# GIVEN DATA
***

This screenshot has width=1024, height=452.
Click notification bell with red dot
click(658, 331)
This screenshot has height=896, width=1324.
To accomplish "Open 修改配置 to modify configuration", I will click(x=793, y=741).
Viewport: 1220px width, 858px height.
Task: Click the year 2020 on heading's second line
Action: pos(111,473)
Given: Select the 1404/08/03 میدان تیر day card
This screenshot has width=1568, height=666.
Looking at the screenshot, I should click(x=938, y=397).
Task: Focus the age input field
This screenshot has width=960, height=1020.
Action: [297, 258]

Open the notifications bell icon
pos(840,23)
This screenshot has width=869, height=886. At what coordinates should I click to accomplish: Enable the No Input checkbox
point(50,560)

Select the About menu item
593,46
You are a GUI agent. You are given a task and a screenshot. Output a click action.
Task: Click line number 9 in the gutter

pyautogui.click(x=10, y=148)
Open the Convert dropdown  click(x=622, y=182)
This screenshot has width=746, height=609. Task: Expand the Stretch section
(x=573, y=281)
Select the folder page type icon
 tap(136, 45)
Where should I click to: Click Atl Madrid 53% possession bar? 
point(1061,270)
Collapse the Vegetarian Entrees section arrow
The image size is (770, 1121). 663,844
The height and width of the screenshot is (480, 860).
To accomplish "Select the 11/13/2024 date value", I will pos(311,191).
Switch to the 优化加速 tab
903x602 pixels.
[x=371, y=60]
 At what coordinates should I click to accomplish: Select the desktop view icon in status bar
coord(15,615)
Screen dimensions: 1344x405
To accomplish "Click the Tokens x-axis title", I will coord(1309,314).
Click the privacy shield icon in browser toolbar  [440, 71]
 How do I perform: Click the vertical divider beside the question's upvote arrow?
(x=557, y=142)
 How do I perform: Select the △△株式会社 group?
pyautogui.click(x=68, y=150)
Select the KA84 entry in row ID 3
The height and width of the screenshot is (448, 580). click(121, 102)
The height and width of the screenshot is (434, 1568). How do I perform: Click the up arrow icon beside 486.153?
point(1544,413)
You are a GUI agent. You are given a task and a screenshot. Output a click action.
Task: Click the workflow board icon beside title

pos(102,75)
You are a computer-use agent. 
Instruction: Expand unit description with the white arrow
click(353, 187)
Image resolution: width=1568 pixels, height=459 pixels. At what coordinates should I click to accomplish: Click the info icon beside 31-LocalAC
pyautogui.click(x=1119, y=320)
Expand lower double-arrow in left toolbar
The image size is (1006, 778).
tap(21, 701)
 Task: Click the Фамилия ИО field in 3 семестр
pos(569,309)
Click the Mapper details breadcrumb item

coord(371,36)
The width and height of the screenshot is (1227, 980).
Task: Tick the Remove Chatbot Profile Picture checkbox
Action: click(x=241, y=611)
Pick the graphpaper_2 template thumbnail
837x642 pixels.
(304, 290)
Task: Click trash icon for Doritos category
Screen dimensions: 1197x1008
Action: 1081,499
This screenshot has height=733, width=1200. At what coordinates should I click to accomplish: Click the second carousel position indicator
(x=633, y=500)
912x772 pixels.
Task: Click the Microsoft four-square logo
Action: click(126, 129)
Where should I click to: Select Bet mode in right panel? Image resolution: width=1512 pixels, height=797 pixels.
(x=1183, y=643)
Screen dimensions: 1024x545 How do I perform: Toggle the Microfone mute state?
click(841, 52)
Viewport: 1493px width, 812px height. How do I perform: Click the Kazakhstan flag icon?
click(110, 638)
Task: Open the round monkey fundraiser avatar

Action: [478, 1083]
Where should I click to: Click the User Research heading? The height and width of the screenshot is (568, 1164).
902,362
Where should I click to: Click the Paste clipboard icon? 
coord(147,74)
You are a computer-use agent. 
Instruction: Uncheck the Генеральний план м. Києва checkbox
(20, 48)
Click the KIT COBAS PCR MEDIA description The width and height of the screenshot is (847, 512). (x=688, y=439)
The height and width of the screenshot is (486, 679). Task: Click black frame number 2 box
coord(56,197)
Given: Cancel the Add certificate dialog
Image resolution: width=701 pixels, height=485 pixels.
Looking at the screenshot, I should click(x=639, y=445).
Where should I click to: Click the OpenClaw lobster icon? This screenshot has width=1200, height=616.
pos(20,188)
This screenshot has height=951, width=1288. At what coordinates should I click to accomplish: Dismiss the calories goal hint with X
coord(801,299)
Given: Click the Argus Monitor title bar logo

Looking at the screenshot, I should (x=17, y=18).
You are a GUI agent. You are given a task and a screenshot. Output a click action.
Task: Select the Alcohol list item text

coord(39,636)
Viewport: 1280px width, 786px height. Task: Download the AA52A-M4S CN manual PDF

***

# WORK TASK
Write out each entry exactly, and omit nothing.

# EXPECTED ANSWER
This screenshot has width=1024, height=452.
Click notification bell with red dot
click(658, 331)
This screenshot has height=896, width=1324.
To accomplish "Open 修改配置 to modify configuration", I will click(x=793, y=741).
Viewport: 1220px width, 858px height.
Task: Click the year 2020 on heading's second line
Action: pos(111,473)
Given: Select the 1404/08/03 میدان تیر day card
This screenshot has width=1568, height=666.
Looking at the screenshot, I should click(x=938, y=397).
Task: Focus the age input field
This screenshot has width=960, height=1020.
Action: [297, 258]

Open the notifications bell icon
pos(840,23)
This screenshot has width=869, height=886. At what coordinates should I click to accomplish: Enable the No Input checkbox
point(50,560)

Select the About menu item
593,46
You are a GUI agent. You are given a task and a screenshot. Output a click action.
Task: Click line number 9 in the gutter

pyautogui.click(x=10, y=148)
Open the Convert dropdown  click(x=622, y=182)
This screenshot has width=746, height=609. Task: Expand the Stretch section
(x=573, y=281)
Select the folder page type icon
 tap(136, 45)
Where should I click to: Click Atl Madrid 53% possession bar? 
point(1061,270)
Collapse the Vegetarian Entrees section arrow
The image size is (770, 1121). 663,844
The height and width of the screenshot is (480, 860).
To accomplish "Select the 11/13/2024 date value", I will pos(311,191).
Switch to the 优化加速 tab
903x602 pixels.
[x=371, y=60]
 At what coordinates should I click to accomplish: Select the desktop view icon in status bar
coord(15,615)
Screen dimensions: 1344x405
To accomplish "Click the Tokens x-axis title", I will coord(1309,314).
Click the privacy shield icon in browser toolbar  [440, 71]
 How do I perform: Click the vertical divider beside the question's upvote arrow?
(x=557, y=142)
 How do I perform: Select the △△株式会社 group?
pyautogui.click(x=68, y=150)
Select the KA84 entry in row ID 3
The height and width of the screenshot is (448, 580). click(121, 102)
The height and width of the screenshot is (434, 1568). How do I perform: Click the up arrow icon beside 486.153?
point(1544,413)
You are a GUI agent. You are given a task and a screenshot. Output a click action.
Task: Click the workflow board icon beside title

pos(102,75)
You are a computer-use agent. 
Instruction: Expand unit description with the white arrow
click(353, 187)
Image resolution: width=1568 pixels, height=459 pixels. At what coordinates should I click to accomplish: Click the info icon beside 31-LocalAC
pyautogui.click(x=1119, y=320)
Expand lower double-arrow in left toolbar
The image size is (1006, 778).
tap(21, 701)
 Task: Click the Фамилия ИО field in 3 семестр
pos(569,309)
Click the Mapper details breadcrumb item

coord(371,36)
The width and height of the screenshot is (1227, 980).
Task: Tick the Remove Chatbot Profile Picture checkbox
Action: click(x=241, y=611)
Pick the graphpaper_2 template thumbnail
837x642 pixels.
(304, 290)
Task: Click trash icon for Doritos category
Screen dimensions: 1197x1008
Action: 1081,499
This screenshot has height=733, width=1200. At what coordinates should I click to accomplish: Click the second carousel position indicator
(x=633, y=500)
912x772 pixels.
Task: Click the Microsoft four-square logo
Action: click(126, 129)
Where should I click to: Select Bet mode in right panel? Image resolution: width=1512 pixels, height=797 pixels.
(x=1183, y=643)
Screen dimensions: 1024x545 How do I perform: Toggle the Microfone mute state?
click(841, 52)
Viewport: 1493px width, 812px height. How do I perform: Click the Kazakhstan flag icon?
click(110, 638)
Task: Open the round monkey fundraiser avatar

Action: [478, 1083]
Where should I click to: Click the User Research heading? The height and width of the screenshot is (568, 1164).
902,362
Where should I click to: Click the Paste clipboard icon? 
coord(147,74)
You are a computer-use agent. 
Instruction: Uncheck the Генеральний план м. Києва checkbox
(20, 48)
Click the KIT COBAS PCR MEDIA description The width and height of the screenshot is (847, 512). (x=688, y=439)
The height and width of the screenshot is (486, 679). Task: Click black frame number 2 box
coord(56,197)
Given: Cancel the Add certificate dialog
Image resolution: width=701 pixels, height=485 pixels.
Looking at the screenshot, I should click(x=639, y=445).
Where should I click to: Click the OpenClaw lobster icon? This screenshot has width=1200, height=616.
pos(20,188)
This screenshot has height=951, width=1288. At what coordinates should I click to accomplish: Dismiss the calories goal hint with X
coord(801,299)
Given: Click the Argus Monitor title bar logo

Looking at the screenshot, I should (x=17, y=18).
You are a GUI agent. You are given a task and a screenshot. Output a click action.
Task: Select the Alcohol list item text

coord(39,636)
Viewport: 1280px width, 786px height. Task: Download the AA52A-M4S CN manual PDF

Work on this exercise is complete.